### Aufgaben
• 1. Wie oft vergaben die Verbraucherschützer laut dem Text zur Anlageberatung die Note „Mangelhaft“?
• 2. Schreiben Sie bitte aus dem Text zur Anlageberatung die Passage ab, die mit „Anlageberatung - Wirklich“ beginnt und bis „als im Vorjahr.“ reicht.

### Vorliegender Text
------------------------------------------------------------------------
Blickpunkte

Anlageberatung - Wirklich nur blamabel?

Wie bereits im Vorjahr hat die Stiftung Warentest auch in diesem Jahr die Anlageberatung der Kreditinstitute unter die Lupe genommen und das Ergebnis mit "Die Blamage geht weiter" betitelt (Finanztest 8/2010). Das liegt weniger an der Qualität der Beratung, die ja eigentlich getestet werden sollte. Denn hier haben - mit Ausnahme der Deutschen Bank - alle getesteten Häuser besser abgeschnitten als im Vorjahr.

Dass die Verbraucherschützer dennoch sechsmal die Note "Mangelhaft" vergaben, hängt vielmehr an Formalitäten, nämlich dem zu laxen Umgang mit der Protokollpflicht. Allzu häufig wurden die Kunden vor der Anlageempfehlung nicht nach ihren finanziellen und persönlichen Verhältnissen, ihren Kenntnissen und Erfahrungen sowie den mit der Geldanlage verfolgten Ziele gefragt. Und in der Hälfte derjenigen Gespräche, in denen von Wertpapieren die Rede war, wurde kein Beratungsprotokoll ausgehändigt.
------------------------------------------------------------------------
### Daten
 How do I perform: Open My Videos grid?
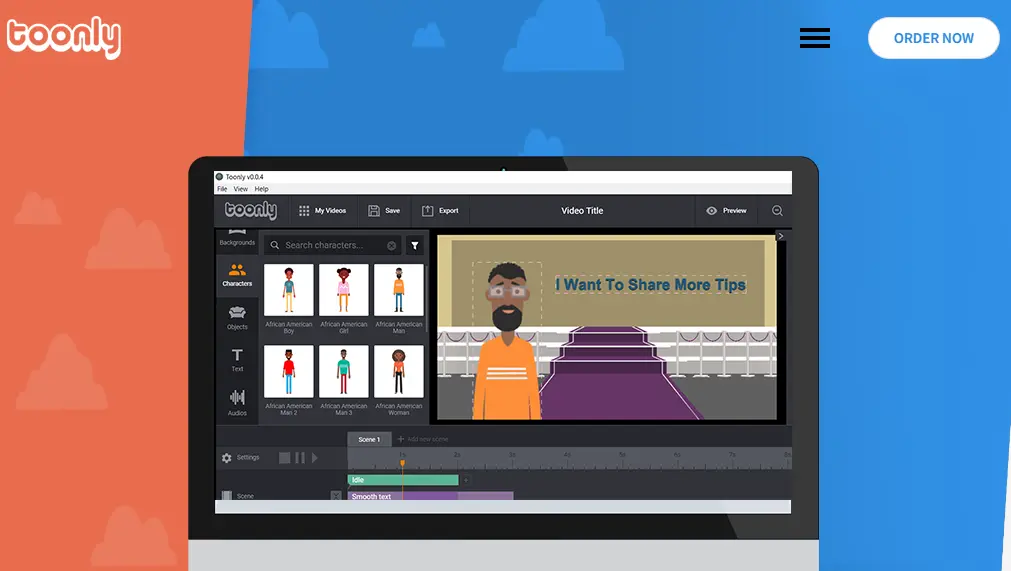click(x=322, y=211)
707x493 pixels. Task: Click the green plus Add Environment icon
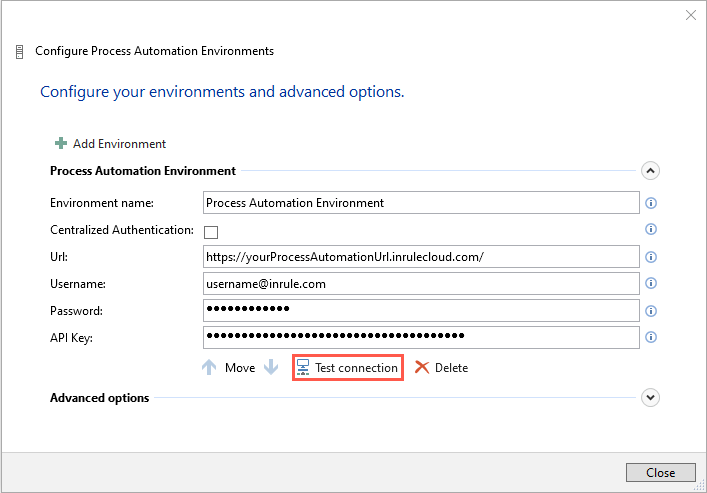coord(61,143)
------------------------------------------------------------------------
### Lösungen
• 1. Sechsmal.

• 2.
Anlageberatung - Wirklich nur blamabel?

Wie bereits im Vorjahr hat die Stiftung Warentest auch in diesem Jahr die Anlageberatung der Kreditinstitute unter die Lupe genommen und das Ergebnis mit "Die Blamage geht weiter" betitelt (Finanztest 8/2010). Das liegt weniger an der Qualität der Beratung, die ja eigentlich getestet werden sollte. Denn hier haben - mit Ausnahme der Deutschen Bank - alle getesteten Häuser besser abgeschnitten als im Vorjahr.